Au cœur du Kasaï Central, la cité frontalière de Muinyambulu, dans le secteur de Lueta du territoire de Luiza, vit depuis mardi soir une inquiétude profonde. Deux hippopotames, sortis de la rivière Kasaï, ont fauché la vie d’une fillette de 11 ans, plongeant la communauté dans la consternation et un sentiment de vulnérabilité face à la faune locale. La tragédie s’est déroulée dans la nuit du 25 au 26 février 2026, alors que la jeune fille, accompagnée de sa sœur, était sortie pour un besoin naturel. La fratrie a croisé le chemin de ces imposants mammifères, et seule la sœur a pu échapper à l’attaque.

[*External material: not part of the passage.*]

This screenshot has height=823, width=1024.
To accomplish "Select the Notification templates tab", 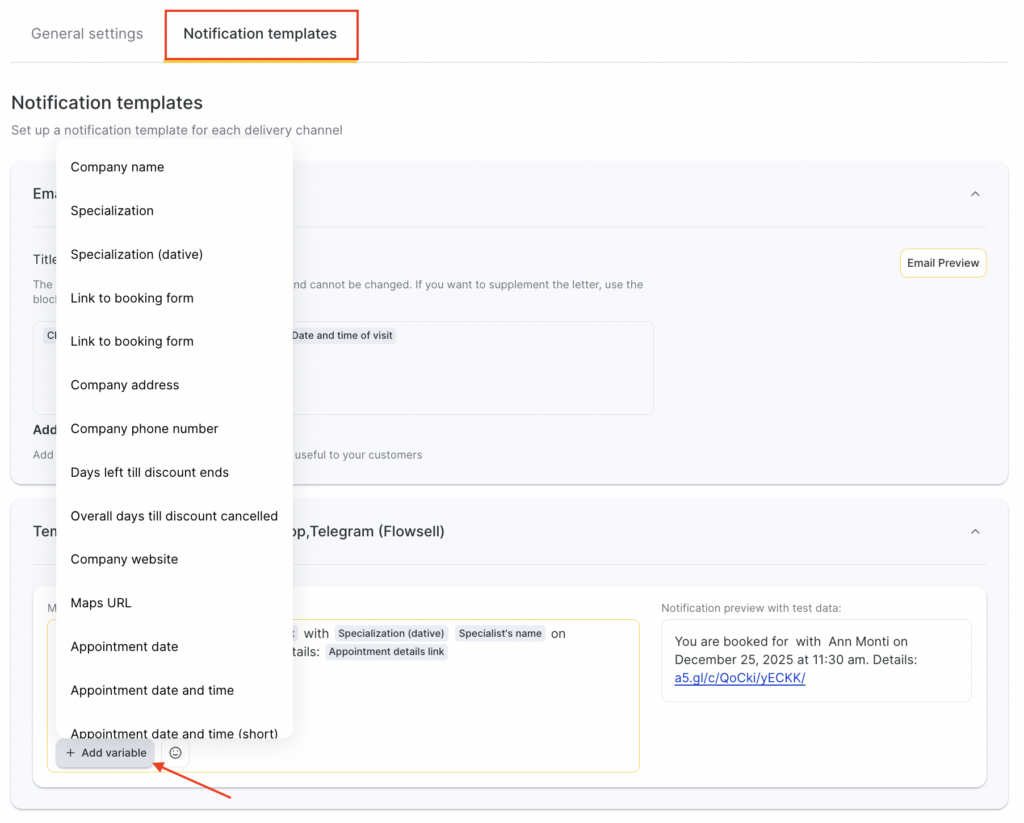I will click(260, 34).
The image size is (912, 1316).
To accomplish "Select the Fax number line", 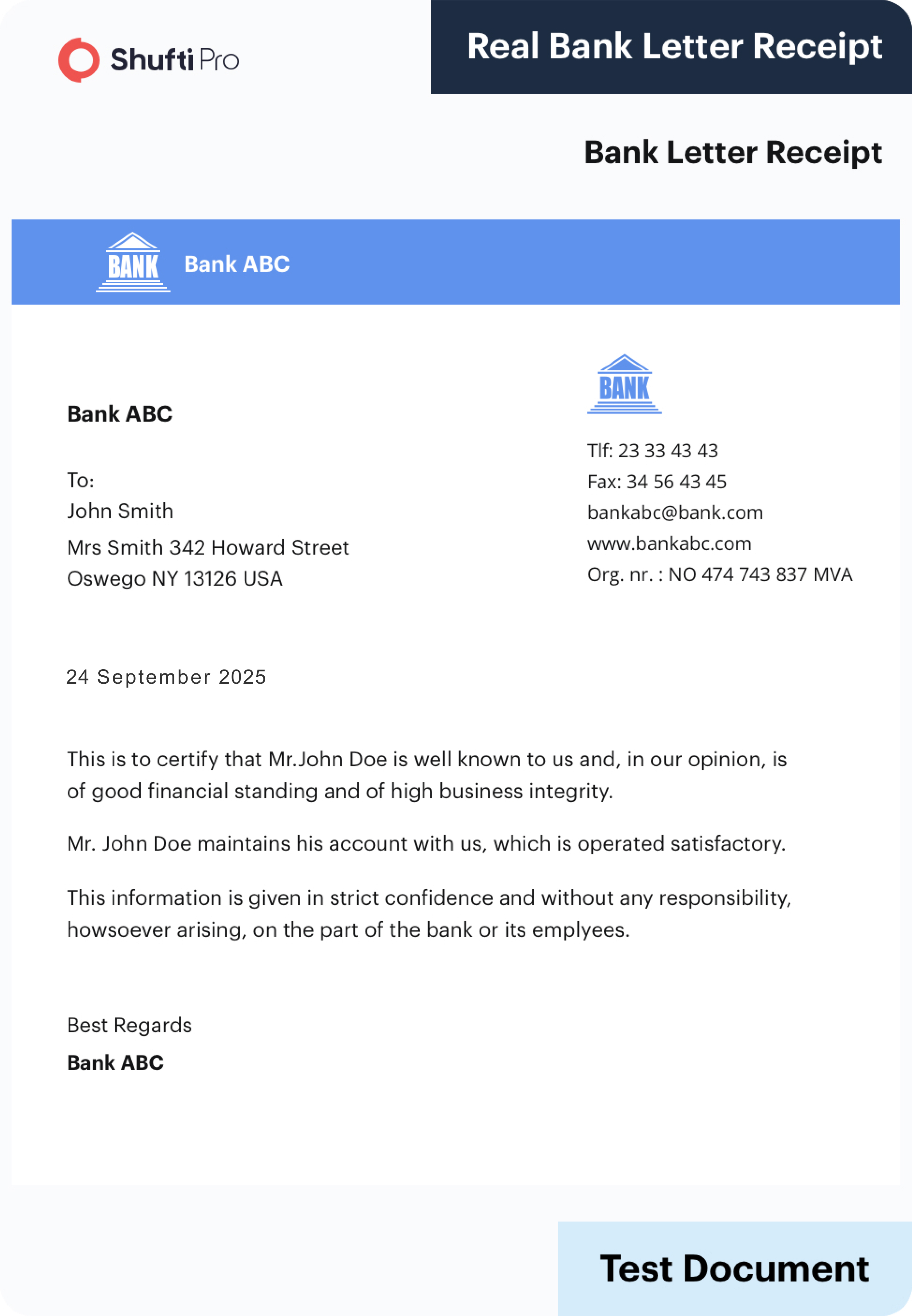I will tap(657, 481).
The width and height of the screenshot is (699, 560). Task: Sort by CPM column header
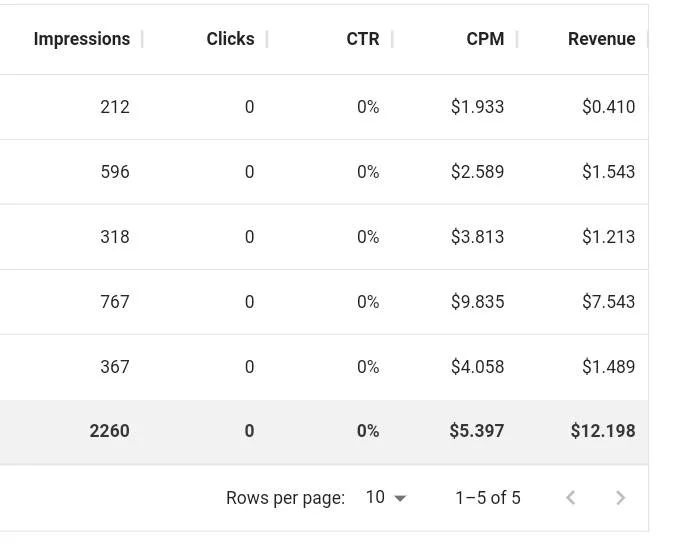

Didier Njila Buamukishi, président territorial des Forces vives de Luiza, relate l’événement avec une gravité mesurée : « Deux hippopotames sont sortis de la rivière Kasaï la nuit vers le village Muinyambulu, et ont dévoré une jeune fille de 11 ans. La sœur de la victime s’est sauvée de justesse. » Ces animaux, pourtant emblématiques de la rivière, deviennent ici une menace tangible pour les habitants qui vivent à quelques centaines de mètres des cours d’eau, dans un contexte où l’espace naturel et le territoire humain se chevauchent de manière critique.
Tout au long de la matinée, la présence des hippopotames dans les environs a été signalée par les villageois, qui craignent de nouvelles attaques. La proximité de l’Angola accentue ce sentiment de danger permanent, puisque la frontière ne constitue pas un obstacle pour ces animaux semi-aquatiques. À en croire certains observateurs locaux, la cohabitation avec cette faune sauvage demande désormais des mesures de protection plus rigoureuses, tant pour les enfants que pour l’ensemble de la population.
Face à cette menace répétée, Didier Njila Buamukishi appelle les autorités compétentes à intervenir rapidement : « Il est impératif d’abattre ces bêtes pour protéger la population et éviter le pire. » De son côté, Ciceron Itshiey, administrateur du territoire assistant chargé des questions économiques et financières, confirme que des mesures ont été prises, rappelant qu’un incident similaire avait déjà coûté la vie à une femme en décembre 2025 dans ce même village. Les opérations d’abattage, précise-t-il, sont en cours de renforcement, en attendant un ravitaillement en munitions adaptées.
À Muinyambulu, comme dans plusieurs zones riveraines du Kasaï, la frontière ténue entre vie humaine et habitat naturel des hippopotames rappelle la fragilité des équilibres écologiques et sociaux. Ces drames successifs interrogent non seulement sur la sécurité des habitants, mais aussi sur la manière dont la gestion de la faune peut s’adapter à des villages riverains, où chaque sortie nocturne devient un risque potentiel. Entre crainte et nécessité de vivre, la population de Muinyambulu fait face à la dure réalité d’un territoire partagé avec des géants de la rivière.